Concrete Experience

Just when you think you’ve got your head sorted out after many years of trying, you find yourself walking into a crowded staffroom and hurling your lunch across it, injuring someone on the arm in the process.

Follow that with a frantic, screaming, chicken dance as you try to dash out of the room past people equally determined to confine you in it, and altogether, post incident embarrassment levels can be pretty high. Not a good start to the day.

Thank goodness for Trina and her School Office level-headedness. She placed firm hands on my shoulders, pirouetted me round and off we doh-see-doh-ed to the Head’s office. Not for a reprimand, you understand. As the only unoccupied room with a shut-able door.

I knew, as I leaked mascara onto Trina’s cream jumpered shoulder, that I wasn’t sure what I was crying about. And that I was making a terribly loud noise. And that I hadn’t any more self control than the little ones who she usually gives comfort and sticking plasters to. Only today, sticking plasters weren’t going to help.

And it was such a minor thing that triggered it off. “The straw that broke the camel’s back” Trina soothed, gently patting my own back. “And probably Hormones,” I mumbled, “don’t forget the Hormones.” Then chuckled snottily to think that the imminent end of womanhood should provoke behaviour akin to a child’s.

After a short while I crawled back into the almost empty staffroom to find someone had gathered up my mangled lunch and placed it carefully in the fridge. Colin the Caretaker was surprisingly philosophical and, unusually, passed up the chance to take the mickey. “It gets you like that sometimes, don’t it,” he nodded. “Just a good job you weren’t having something tinned”.

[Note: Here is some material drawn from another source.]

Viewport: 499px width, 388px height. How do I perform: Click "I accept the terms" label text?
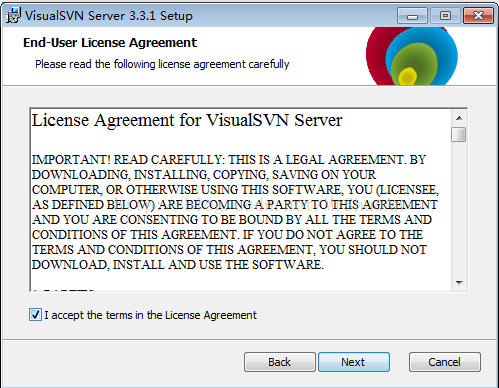click(x=151, y=315)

You gotta larf. Laughter, the best medicine and all that. Within half an hour I was fielding jokes about designated hard hat areas and was faintly amused to note that my husband, who knew nothing about the incident, had sent me a PMT joke in a text. Which had come through three times. “Don’t worry about the bruise,” Sharon told me, “I’m not bothering to put it in the accident book.”  I gave her a tangerine and a bunch of red roses.

I went straight out after work and bought two packs of multi-vitamins and the largest tub of primrose oil capsules that Sainsbury’s had to offer. And two bottles of Piat D’or Red. Full of iron, it is.

I’m not really sure whether primrose oil works. Is it a fallacy? Is the improvement all in the taker’s head? Maybe I should run a trial with a placebo – Jelly Tots might work just as well and be considerably cheaper. Who knows? The wine was good, though. So was the sound night’s sleep I had afterwards. And the week has gone on to get better and better, as my sense of proportion has returned and the Big Things I had to deal with have been ticked off the list. Today we are back to full sanity, or at least, as close to it as I will ever get.

So Eid Mubarak everyone, peace be upon you.